# Hydroboost brakes



## Eric Animal (Oct 28, 2007)

If anyone is interested, I will post a pic of a nice Hydorboost system. I recently purchased it from Tallon Hydraulics. Pretty cool, you can have power brakes even if you aren't making a bunch of vacuum..........


----------



## jetstang (Nov 5, 2008)

Interested, please post pics or link. Now, if you can tell me why my hydroboost in my van has a full petal and crappy brakes, I would be very interested. Rotors are good, and have a full petal. It's an Astro.


----------



## Eric Animal (Oct 28, 2007)

because it's an Astro!.......maybe a bad proportioning valve??


----------



## Eric Animal (Oct 28, 2007)

Here are the pics. I ordered mine with a Wilwood master cylinder because that is the brand brakes I am gonna use. The system is available with GM dual master. Tallon Hydraulics made the system, very knowledgeable 561-290-4918...... Also note the custom billett aluminum firewall mounting plate, these are available for our cars.


----------



## jetstang (Nov 5, 2008)

LOL, yeah Astro, my work van and I need it to stop. Not to threadjack, but hey, I hit brakes, they work good, push down harder and they don't stop harder, just gets to a spot and doesn't slow down faster, like it's not getting boost. Pads, rotors, shoes and drums are all good. May be glazed or bad compound pads. Just asking the question because I'm at a loss and like to stop in an emergency. It has 200K on it and I don't know what has been replaced, I assume nothing.:cheers


----------



## jetstang (Nov 5, 2008)

Eric Animal said:


> Here are the pics. I ordered mine with a Wilwood master cylinder because that is the brand brakes I am gonna use. The system is available with GM dual master. Tallon Hydraulics made the system, very knowledgeable 561-290-4918...... Also note the custom billett aluminum firewall mounting plate, these are available for our cars.
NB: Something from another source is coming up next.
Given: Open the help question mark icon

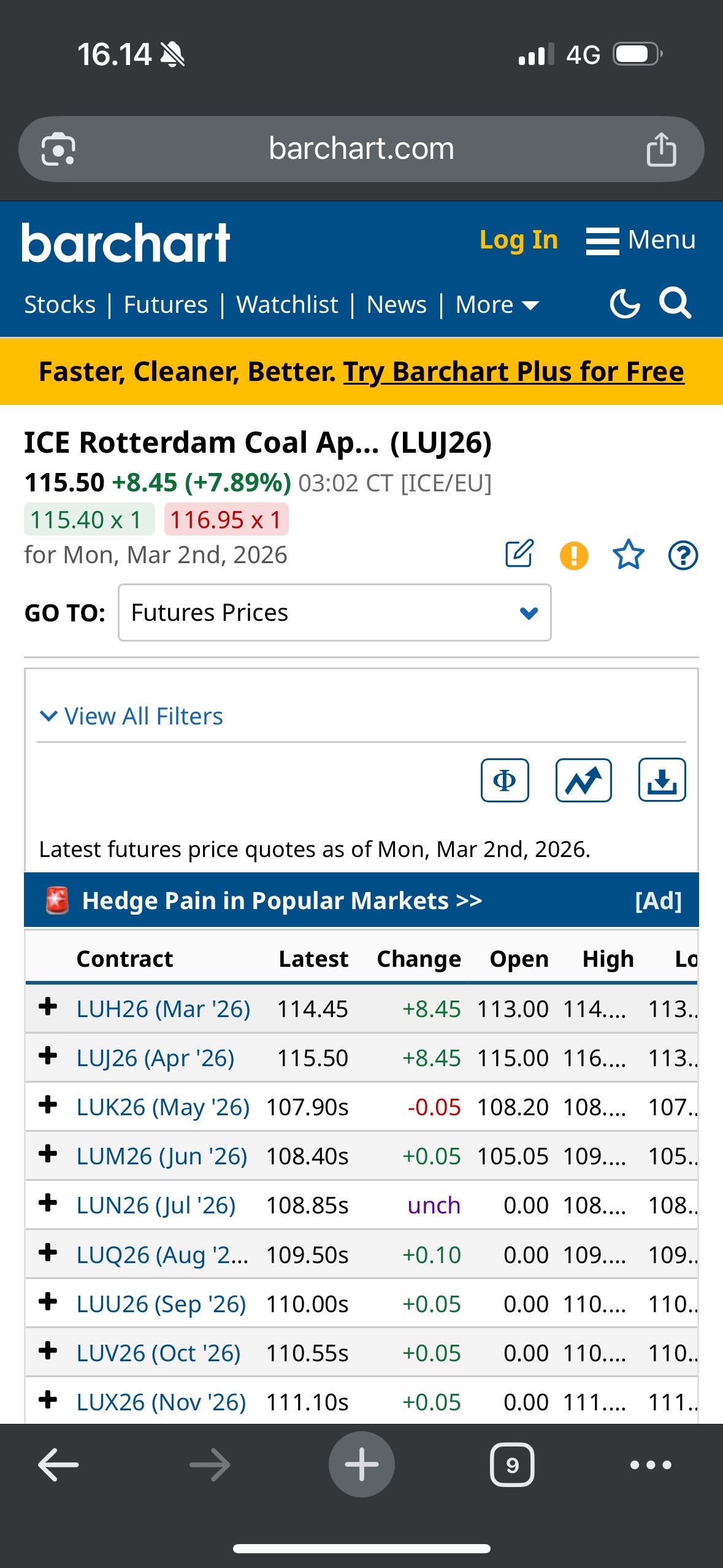Looking at the screenshot, I should click(x=683, y=556).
Very nice and compact. Does it just T into your power steering pump line?


----------



## Eric Animal (Oct 28, 2007)

Aside from worn parts, or too much "cargo" in the back, MAYBE not enough pressure from the steering pump?? I am new to this kind of system but have been told that pressure can be an issue. Maybe you just need a good brake job. Eric


----------



## Eric Animal (Oct 28, 2007)

basically, yes it can "T" in, I am using a Maval pump with a seperate resovoir and 3 outlets. Instead of a "T" I will return directly to the resovoir.


----------



## jetstang (Nov 5, 2008)

Eric Animal said:


> basically, yes it can "T" in, I am using a Maval pump with a seperate resovoir and 3 outlets. Instead of a "T" I will return directly to the resovoir.
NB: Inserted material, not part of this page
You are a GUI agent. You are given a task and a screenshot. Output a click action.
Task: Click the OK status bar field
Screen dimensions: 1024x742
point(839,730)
Does the Maval pump replace the power steering pump?



Eric Animal said:


> Aside from worn parts, or too much "cargo" in the back, MAYBE not enough pressure from the steering pump?? I am new to this kind of system but have been told that pressure can be an issue. Maybe you just need a good brake job. Eric


I did the last brake job myself, thanks for the vote of confidence, lol.. Lots of crap in the back, but most of the hydro boost systems have too much brake. I feel my brakes are fine, and the system is the shortfall, but a friend just paid $500 for a used hydroboost, so I wanted to ask the question first before taking the big plunge. I guess do the brakes, quality pads, cut rotors and drums, then see.

Let me know how the hydro boost works.


----------



## Eric Animal (Oct 28, 2007)

Yes the Maval pump is instead of the GM pump. I am using a Billet Specialties serpentine system, so I am unsure if the Maval pump will be a direct replacement for the stock GM pump with factory brackets. I will post my opinions on the system when I install it, but it's gonna be several months from now........Eric


----------



## roy (Jun 1, 2010)

*low press. line add on*

Tallon makes an add on kit to avoid the T fitting, it runs a low press. line to your p.steering pump, pretty clean set up this way too.


----------



## ALKYGTO (Mar 29, 2010)

jetstang said:


> Interested, please post pics or link. Now, if you can tell me why my hydroboost in my van has a full petal and crappy brakes, I would be very interested. Rotors are good, and have a full petal. It's an Astro.


Could be glazed pads or rotors. What kind of pads did you use? I had unsatisfactory braking on my F-150 with 2 different brands of pads, I finally went back to Ford pads and now it stops on a dime.

Hey Eric, that hydroboost system is very cool! :cheers


----------



## Eric Animal (Oct 28, 2007)

Thanks! if you talk to Butch at Tallon, ask him to send you a "plumbing diagram" Eric


----------



## jetstang (Nov 5, 2008)

ALKYGTO said:


> Could be glazed pads or rotors. What kind of pads did you use? I had unsatisfactory braking on my F-150 with 2 different brands of pads, I finally went back to Ford pads and now it stops on a dime.


I can't remember what I bought, but they were good pads, drove on them for a few thousand miles, then had the rotors cut. SO, probably glazed. I had 2 5.0 Mustangs 1 time, 1 with autozone pads, other with advanced. 1 car stopped great, other didn't. Don't know which pads were which..


----------



## roy (Jun 1, 2010)

Jetstang: I'll see if i can find the guys info, he supplies Hydroboost set up;s for any vehicle, hot rods, Broncos, etc
All of his kits are based on the Astro (GM) Hydroboost system.
I contacted him because he was so reccomended by my Ford Fairlane club, I;ve seen pics of his Ford set up's which are very clean & take up very little room which is one of the main attractions for me, other than my little ford having nowhere near enough vacuum for normal p.brake set up.
Anyway, he swears the Astro set up is the best made!


----------